Please rewrite the records below with every "specified word" changed to "listed word", leaving everything else the same.

— Start Source material —

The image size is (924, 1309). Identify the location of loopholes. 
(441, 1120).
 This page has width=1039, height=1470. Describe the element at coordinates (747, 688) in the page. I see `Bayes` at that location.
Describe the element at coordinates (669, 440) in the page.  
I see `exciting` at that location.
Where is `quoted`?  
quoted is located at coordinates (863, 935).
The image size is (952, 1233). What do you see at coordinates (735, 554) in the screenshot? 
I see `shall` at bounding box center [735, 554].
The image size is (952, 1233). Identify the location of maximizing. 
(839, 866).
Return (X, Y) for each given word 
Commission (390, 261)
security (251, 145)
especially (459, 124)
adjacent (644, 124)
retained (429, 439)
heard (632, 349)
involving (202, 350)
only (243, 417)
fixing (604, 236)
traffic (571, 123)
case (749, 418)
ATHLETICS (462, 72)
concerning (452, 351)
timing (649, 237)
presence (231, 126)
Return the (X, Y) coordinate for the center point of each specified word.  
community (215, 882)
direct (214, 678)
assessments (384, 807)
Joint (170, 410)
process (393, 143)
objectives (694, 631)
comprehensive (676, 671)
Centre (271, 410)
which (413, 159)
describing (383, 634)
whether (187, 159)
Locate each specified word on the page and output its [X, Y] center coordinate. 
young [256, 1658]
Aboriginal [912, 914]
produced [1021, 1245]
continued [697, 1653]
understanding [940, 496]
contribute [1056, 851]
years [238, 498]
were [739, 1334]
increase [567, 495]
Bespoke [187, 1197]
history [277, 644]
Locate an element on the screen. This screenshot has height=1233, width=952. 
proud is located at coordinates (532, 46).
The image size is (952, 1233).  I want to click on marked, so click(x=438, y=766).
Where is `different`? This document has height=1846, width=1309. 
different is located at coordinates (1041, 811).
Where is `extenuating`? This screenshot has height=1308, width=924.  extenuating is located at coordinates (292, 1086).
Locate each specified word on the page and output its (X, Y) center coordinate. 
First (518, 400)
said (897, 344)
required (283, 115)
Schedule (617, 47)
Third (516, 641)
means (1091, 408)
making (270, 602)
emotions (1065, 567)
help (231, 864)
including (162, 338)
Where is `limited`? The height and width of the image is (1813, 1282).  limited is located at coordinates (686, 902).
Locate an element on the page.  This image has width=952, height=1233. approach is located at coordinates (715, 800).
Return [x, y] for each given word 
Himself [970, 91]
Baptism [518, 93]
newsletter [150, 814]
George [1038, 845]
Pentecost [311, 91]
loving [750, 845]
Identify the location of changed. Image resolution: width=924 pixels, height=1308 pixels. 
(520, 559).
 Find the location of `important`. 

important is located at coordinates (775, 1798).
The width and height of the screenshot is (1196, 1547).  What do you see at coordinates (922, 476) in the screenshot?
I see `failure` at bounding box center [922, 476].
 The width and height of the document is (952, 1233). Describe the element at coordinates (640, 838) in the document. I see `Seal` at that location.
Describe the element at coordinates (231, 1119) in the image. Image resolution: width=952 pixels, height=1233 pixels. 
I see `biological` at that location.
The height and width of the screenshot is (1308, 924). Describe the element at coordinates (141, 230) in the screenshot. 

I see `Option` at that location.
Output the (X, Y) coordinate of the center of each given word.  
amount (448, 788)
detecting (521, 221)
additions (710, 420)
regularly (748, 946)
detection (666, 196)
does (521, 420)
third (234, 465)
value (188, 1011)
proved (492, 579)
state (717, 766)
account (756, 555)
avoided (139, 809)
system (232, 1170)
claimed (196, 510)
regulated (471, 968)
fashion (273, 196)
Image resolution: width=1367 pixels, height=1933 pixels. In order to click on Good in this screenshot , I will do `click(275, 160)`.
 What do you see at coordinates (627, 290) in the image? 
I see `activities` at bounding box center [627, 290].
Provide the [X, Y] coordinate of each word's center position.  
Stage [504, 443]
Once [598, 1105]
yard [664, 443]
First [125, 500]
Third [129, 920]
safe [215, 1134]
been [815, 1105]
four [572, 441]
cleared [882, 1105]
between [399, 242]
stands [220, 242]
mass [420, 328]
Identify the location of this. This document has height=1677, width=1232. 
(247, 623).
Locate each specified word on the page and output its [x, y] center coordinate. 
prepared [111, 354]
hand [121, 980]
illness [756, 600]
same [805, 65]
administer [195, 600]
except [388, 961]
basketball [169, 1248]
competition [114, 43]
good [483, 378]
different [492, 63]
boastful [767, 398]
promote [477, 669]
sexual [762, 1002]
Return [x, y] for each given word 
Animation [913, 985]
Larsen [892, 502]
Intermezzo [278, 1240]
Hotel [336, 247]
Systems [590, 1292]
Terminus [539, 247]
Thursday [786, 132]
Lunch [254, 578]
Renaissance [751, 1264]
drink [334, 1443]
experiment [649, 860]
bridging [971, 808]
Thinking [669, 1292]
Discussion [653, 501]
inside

— End Source material —

(Answer to the problem)
The image size is (924, 1309). Identify the location of loopholes. 
(441, 1120).
 This page has width=1039, height=1470. Describe the element at coordinates (747, 688) in the page. I see `Bayes` at that location.
Describe the element at coordinates (669, 440) in the page.  
I see `exciting` at that location.
Where is `quoted`?  
quoted is located at coordinates (863, 935).
The image size is (952, 1233). What do you see at coordinates (735, 554) in the screenshot? 
I see `shall` at bounding box center [735, 554].
The image size is (952, 1233). Identify the location of maximizing. 
(839, 866).
Return (X, Y) for each given word 
Commission (390, 261)
security (251, 145)
especially (459, 124)
adjacent (644, 124)
retained (429, 439)
heard (632, 349)
involving (202, 350)
only (243, 417)
fixing (604, 236)
traffic (571, 123)
case (749, 418)
ATHLETICS (462, 72)
concerning (452, 351)
timing (649, 237)
presence (231, 126)
Return the (X, Y) coordinate for the center point of each listed word.  
community (215, 882)
direct (214, 678)
assessments (384, 807)
Joint (170, 410)
process (393, 143)
objectives (694, 631)
comprehensive (676, 671)
Centre (271, 410)
which (413, 159)
describing (383, 634)
whether (187, 159)
Locate each listed word on the page and output its [X, Y] center coordinate. 
young [256, 1658]
Aboriginal [912, 914]
produced [1021, 1245]
continued [697, 1653]
understanding [940, 496]
contribute [1056, 851]
years [238, 498]
were [739, 1334]
increase [567, 495]
Bespoke [187, 1197]
history [277, 644]
Locate an element on the screen. This screenshot has height=1233, width=952. 
proud is located at coordinates (532, 46).
The image size is (952, 1233).  I want to click on marked, so click(x=438, y=766).
Where is `different`? This document has height=1846, width=1309. 
different is located at coordinates (1041, 811).
Where is `extenuating`? This screenshot has height=1308, width=924.  extenuating is located at coordinates (292, 1086).
Locate each listed word on the page and output its (X, Y) center coordinate. 
First (518, 400)
said (897, 344)
required (283, 115)
Schedule (617, 47)
Third (516, 641)
means (1091, 408)
making (270, 602)
emotions (1065, 567)
help (231, 864)
including (162, 338)
Where is `limited`? The height and width of the image is (1813, 1282).  limited is located at coordinates (686, 902).
Locate an element on the page.  This image has width=952, height=1233. approach is located at coordinates (715, 800).
Return [x, y] for each given word 
Himself [970, 91]
Baptism [518, 93]
newsletter [150, 814]
George [1038, 845]
Pentecost [311, 91]
loving [750, 845]
Identify the location of changed. Image resolution: width=924 pixels, height=1308 pixels. 
(520, 559).
 Find the location of `important`. 

important is located at coordinates (775, 1798).
The width and height of the screenshot is (1196, 1547).  What do you see at coordinates (922, 476) in the screenshot?
I see `failure` at bounding box center [922, 476].
 The width and height of the document is (952, 1233). Describe the element at coordinates (640, 838) in the document. I see `Seal` at that location.
Describe the element at coordinates (231, 1119) in the image. Image resolution: width=952 pixels, height=1233 pixels. 
I see `biological` at that location.
The height and width of the screenshot is (1308, 924). Describe the element at coordinates (141, 230) in the screenshot. 

I see `Option` at that location.
Output the (X, Y) coordinate of the center of each given word.  
amount (448, 788)
detecting (521, 221)
additions (710, 420)
regularly (748, 946)
detection (666, 196)
does (521, 420)
third (234, 465)
value (188, 1011)
proved (492, 579)
state (717, 766)
account (756, 555)
avoided (139, 809)
system (232, 1170)
claimed (196, 510)
regulated (471, 968)
fashion (273, 196)
Image resolution: width=1367 pixels, height=1933 pixels. In order to click on Good in this screenshot , I will do `click(275, 160)`.
 What do you see at coordinates (627, 290) in the image? 
I see `activities` at bounding box center [627, 290].
Provide the [X, Y] coordinate of each word's center position.  
Stage [504, 443]
Once [598, 1105]
yard [664, 443]
First [125, 500]
Third [129, 920]
safe [215, 1134]
been [815, 1105]
four [572, 441]
cleared [882, 1105]
between [399, 242]
stands [220, 242]
mass [420, 328]
Identify the location of this. This document has height=1677, width=1232. 
(247, 623).
Locate each listed word on the page and output its [x, y] center coordinate. 
prepared [111, 354]
hand [121, 980]
illness [756, 600]
same [805, 65]
administer [195, 600]
except [388, 961]
basketball [169, 1248]
competition [114, 43]
good [483, 378]
different [492, 63]
boastful [767, 398]
promote [477, 669]
sexual [762, 1002]
Return [x, y] for each given word 
Animation [913, 985]
Larsen [892, 502]
Intermezzo [278, 1240]
Hotel [336, 247]
Systems [590, 1292]
Terminus [539, 247]
Thursday [786, 132]
Lunch [254, 578]
Renaissance [751, 1264]
drink [334, 1443]
experiment [649, 860]
bridging [971, 808]
Thinking [669, 1292]
Discussion [653, 501]
inside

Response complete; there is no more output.